> **Selection**:

====

Indirect perfect forwarding via function pointer?

Question

Lets consider ordinary perfect forwarding:

class Test
{
public:
    Test() = default;
    Test(Test const&) { std::cout << "copy\n"; }
    Test(Test&&)      { std::cout << "move\n"; }
};

void test(Test)
{ }

template <typename T>
void f(T&& t)
{
    test(std::forward<T>(t));
}

int main()
{
    std::cout << "expect: copy\n";
    Test t;
    f(t);
    std::cout << "expect: move\n";
    f(Test());
    return 0;
}

So far everything is fine. But if we now introduce a function pointer I get the problem that I seem not to be able to declare universal (forwarding) references:

    decltype(&f<Test>) ptr = &f<Test>;
    // above produces ordinary r-value references
    // making below fail already on compilation:
    ptr(t);

Template function pointers get problematic as well:

template <typename T>
void(*ptr)(T&& t) = &f<T>; // again resolved to r-value reference

At first, they resolve to pure r-value reference as well, additionally they define a bunch of pointers instead of a single one, making the approach unusable within class scope:

class C
{
    template <typename T>
    void(*ptr)(T&& t); // fails (of course...)
};

So question now is: Is it possible at all to have indirect perfect forwarding via function pointers?

Admitted, already fearing the answer is 'no' (and currently falling back to l-value references), but still in hope of having overlooked something somewhere...

Answer 1

Background of the question is a mis-reading of Scott Meyer's article about forwarding references (called 'universal references' there).

The article gave the impression of such forwarding references existing as a separate type in parallel to ordinary l-value and r-value references. This is not the case, though, instead it is a hypothetical construct to explain special deduction rules that exist if template parameters serve as function parameter types.

As such a type does not exist in consequence it is not possible to declare a function pointer using that type, proving indirect perfect forwarding via function pointer impossible to realise.

Answer 2

The first example uses template argument deduction and reference collapsing rules to compute the correct type. When you explicitly supply the template arguments this disables deduction and the supplied type is substituted directly, resulting in the rvalue reference.

Answer 3

A forwarding reference is not only a hypothetical concept. It is the name given to a specific kind of rvalue reference which has special deduction rules in template argument deduction.

====

> **Material**:
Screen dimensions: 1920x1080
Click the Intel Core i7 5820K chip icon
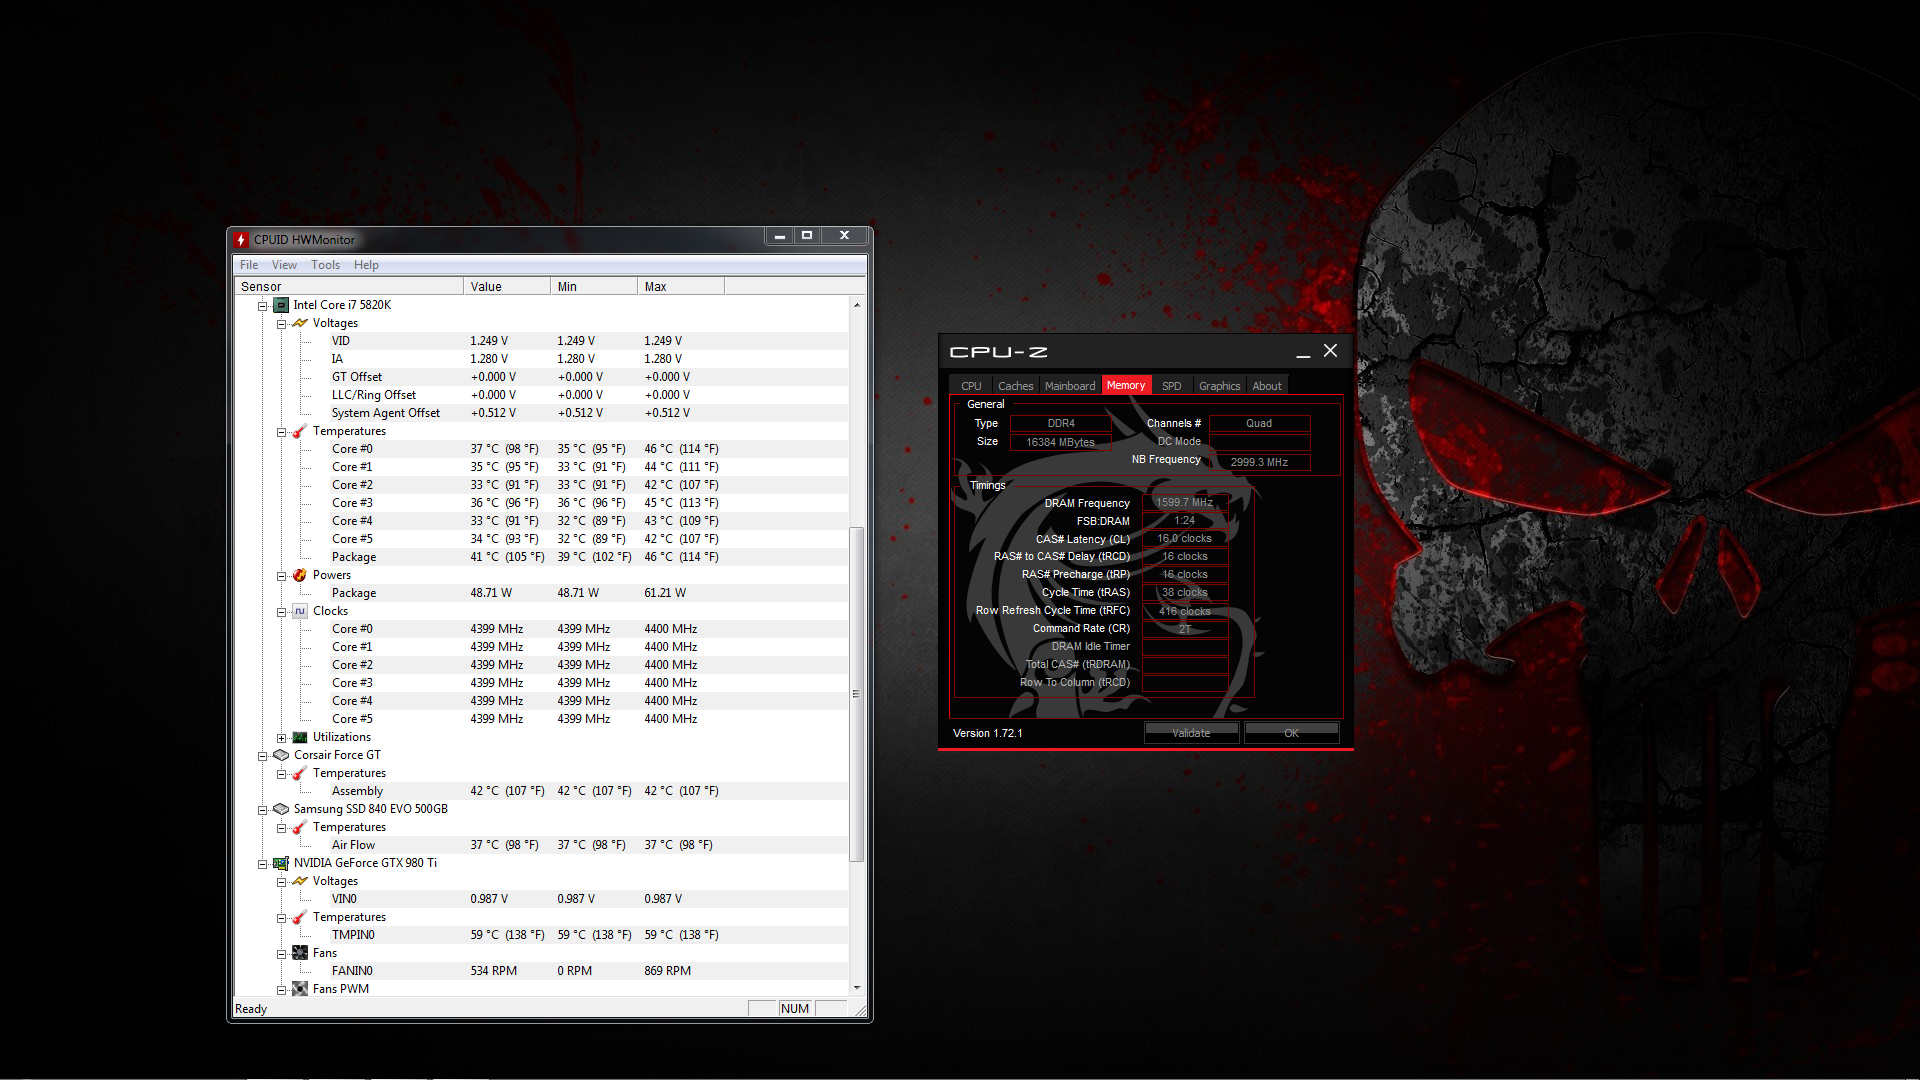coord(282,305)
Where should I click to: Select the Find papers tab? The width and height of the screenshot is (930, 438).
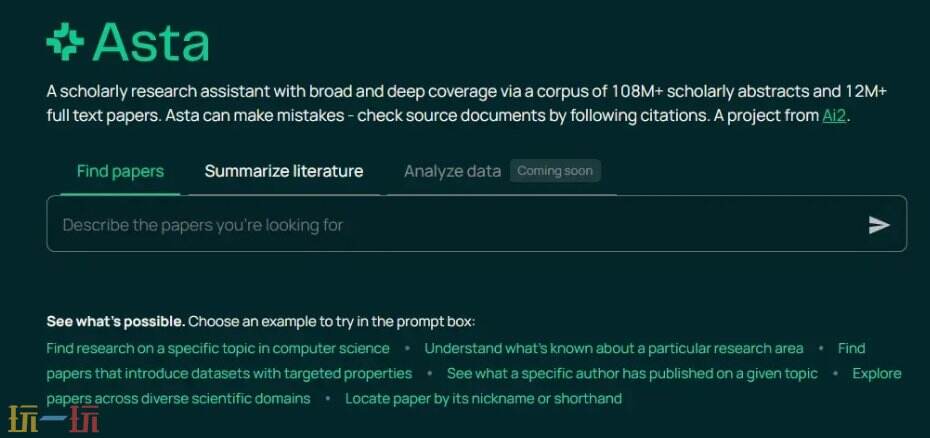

====

> **Written request 1**:
Shorten the paragraph in the thread on perfect forwarding that begins "The article gave the impression" into a bulleted list that keeps its main facts.
> **Written request 2**:
According to Answer 2 in the thread on perfect forwarding, what does the first example use to compute the correct type?
> **Written request 3**:
Please update the thread on perfect forwarding between "The article gave" and "impossible to realise.", inclusive, replacing "hypothetical construct" with "theoretical construct".

> **Exercise result 1**:
- The article made it seem that forwarding references are a separate type alongside ordinary l-value and r-value references.
- That is not true.
- They are a hypothetical construct used to explain special deduction rules.
- Those rules apply when template parameters serve as function parameter types.

> **Exercise result 2**:
It uses template argument deduction and reference collapsing rules.

> **Exercise result 3**:
The article gave the impression of such forwarding references existing as a separate type in parallel to ordinary l-value and r-value references. This is not the case, though, instead it is a theoretical construct to explain special deduction rules that exist if template parameters serve as function parameter types.

As such a type does not exist in consequence it is not possible to declare a function pointer using that type, proving indirect perfect forwarding via function pointer impossible to realise.